The results show that policies trained by machine learning algorithms can choose the correct controller based solely on the system’s states. The PPO, DQN, CEM, and CMA-ES frameworks achieved comparable performance in a pure cost analysis. The main difference was the computational time spent on training: the CEM was the fastest algorithm, yielding results in under two hours—a crucial metric, as it enables rapid testing compared to the others. The CSNN showed poor results, mainly due to the lack of information from the [
13]. A more thorough investigation could yield better results.
Another aspect studied in this paper is the comparison with purely neural network control schemes, where the NN generates the control force for the system. A cost comparison revealed that the discrete action space approach outperformed the continuous action space approach.

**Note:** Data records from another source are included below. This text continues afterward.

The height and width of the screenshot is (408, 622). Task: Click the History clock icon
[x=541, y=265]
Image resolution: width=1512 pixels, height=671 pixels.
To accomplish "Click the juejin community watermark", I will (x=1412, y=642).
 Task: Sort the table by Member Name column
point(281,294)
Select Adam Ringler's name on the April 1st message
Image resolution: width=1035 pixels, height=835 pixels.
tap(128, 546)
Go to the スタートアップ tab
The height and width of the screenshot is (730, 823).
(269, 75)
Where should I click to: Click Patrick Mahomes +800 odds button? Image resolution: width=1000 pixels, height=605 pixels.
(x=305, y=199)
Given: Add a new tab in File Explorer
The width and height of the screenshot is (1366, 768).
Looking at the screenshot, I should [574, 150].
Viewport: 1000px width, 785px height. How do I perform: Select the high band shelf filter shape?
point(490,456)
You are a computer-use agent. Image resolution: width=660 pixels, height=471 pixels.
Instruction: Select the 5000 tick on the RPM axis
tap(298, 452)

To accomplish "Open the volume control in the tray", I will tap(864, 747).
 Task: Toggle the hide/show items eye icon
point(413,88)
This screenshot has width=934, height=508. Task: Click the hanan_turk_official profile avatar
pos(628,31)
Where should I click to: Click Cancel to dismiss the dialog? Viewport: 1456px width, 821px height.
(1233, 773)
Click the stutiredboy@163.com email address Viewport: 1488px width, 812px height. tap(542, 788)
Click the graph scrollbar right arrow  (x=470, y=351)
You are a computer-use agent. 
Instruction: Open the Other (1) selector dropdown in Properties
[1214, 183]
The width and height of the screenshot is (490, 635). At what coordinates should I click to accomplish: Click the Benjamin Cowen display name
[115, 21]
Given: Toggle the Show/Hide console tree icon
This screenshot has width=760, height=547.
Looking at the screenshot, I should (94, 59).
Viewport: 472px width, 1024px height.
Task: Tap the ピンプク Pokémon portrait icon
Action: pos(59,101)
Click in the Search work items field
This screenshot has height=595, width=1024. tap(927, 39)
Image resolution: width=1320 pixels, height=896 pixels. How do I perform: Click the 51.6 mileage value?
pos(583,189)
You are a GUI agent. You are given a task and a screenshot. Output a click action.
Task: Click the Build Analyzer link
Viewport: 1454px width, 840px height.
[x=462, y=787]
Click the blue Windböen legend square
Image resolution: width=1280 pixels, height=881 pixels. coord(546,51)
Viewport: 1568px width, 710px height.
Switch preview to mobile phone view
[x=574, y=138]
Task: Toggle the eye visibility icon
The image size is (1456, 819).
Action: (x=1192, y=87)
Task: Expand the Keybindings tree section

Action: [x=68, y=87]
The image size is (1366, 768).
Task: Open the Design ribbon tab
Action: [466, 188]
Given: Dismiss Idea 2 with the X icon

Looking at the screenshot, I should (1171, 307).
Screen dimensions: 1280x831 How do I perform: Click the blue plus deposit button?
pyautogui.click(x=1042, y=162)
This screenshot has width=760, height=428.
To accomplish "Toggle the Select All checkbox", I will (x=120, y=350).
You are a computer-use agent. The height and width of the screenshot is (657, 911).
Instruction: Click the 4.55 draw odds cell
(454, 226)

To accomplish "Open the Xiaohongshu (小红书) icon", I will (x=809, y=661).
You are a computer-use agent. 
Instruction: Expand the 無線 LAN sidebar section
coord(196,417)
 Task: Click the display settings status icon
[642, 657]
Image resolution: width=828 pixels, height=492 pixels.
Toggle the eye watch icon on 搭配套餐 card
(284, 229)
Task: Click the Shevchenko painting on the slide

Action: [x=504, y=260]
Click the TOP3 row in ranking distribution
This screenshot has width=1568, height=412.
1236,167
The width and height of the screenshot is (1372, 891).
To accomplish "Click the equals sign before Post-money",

For future work, it is essential to investigate how the number of states and controllers affects the training process. Another aspect to be explored is the use of different control algorithms, such as a swing-up controller, to handle situations where a lack of control action leads to catastrophic scenarios. In this case, the new controller could bring the pendulum upward, and the other controllers could stabilize the system. Furthermore, it is essential to investigate the possibility of hybrid methods, such as using CEM for initial training and then adding the resulting NN to PPO or DQN algorithms for fine-tuning.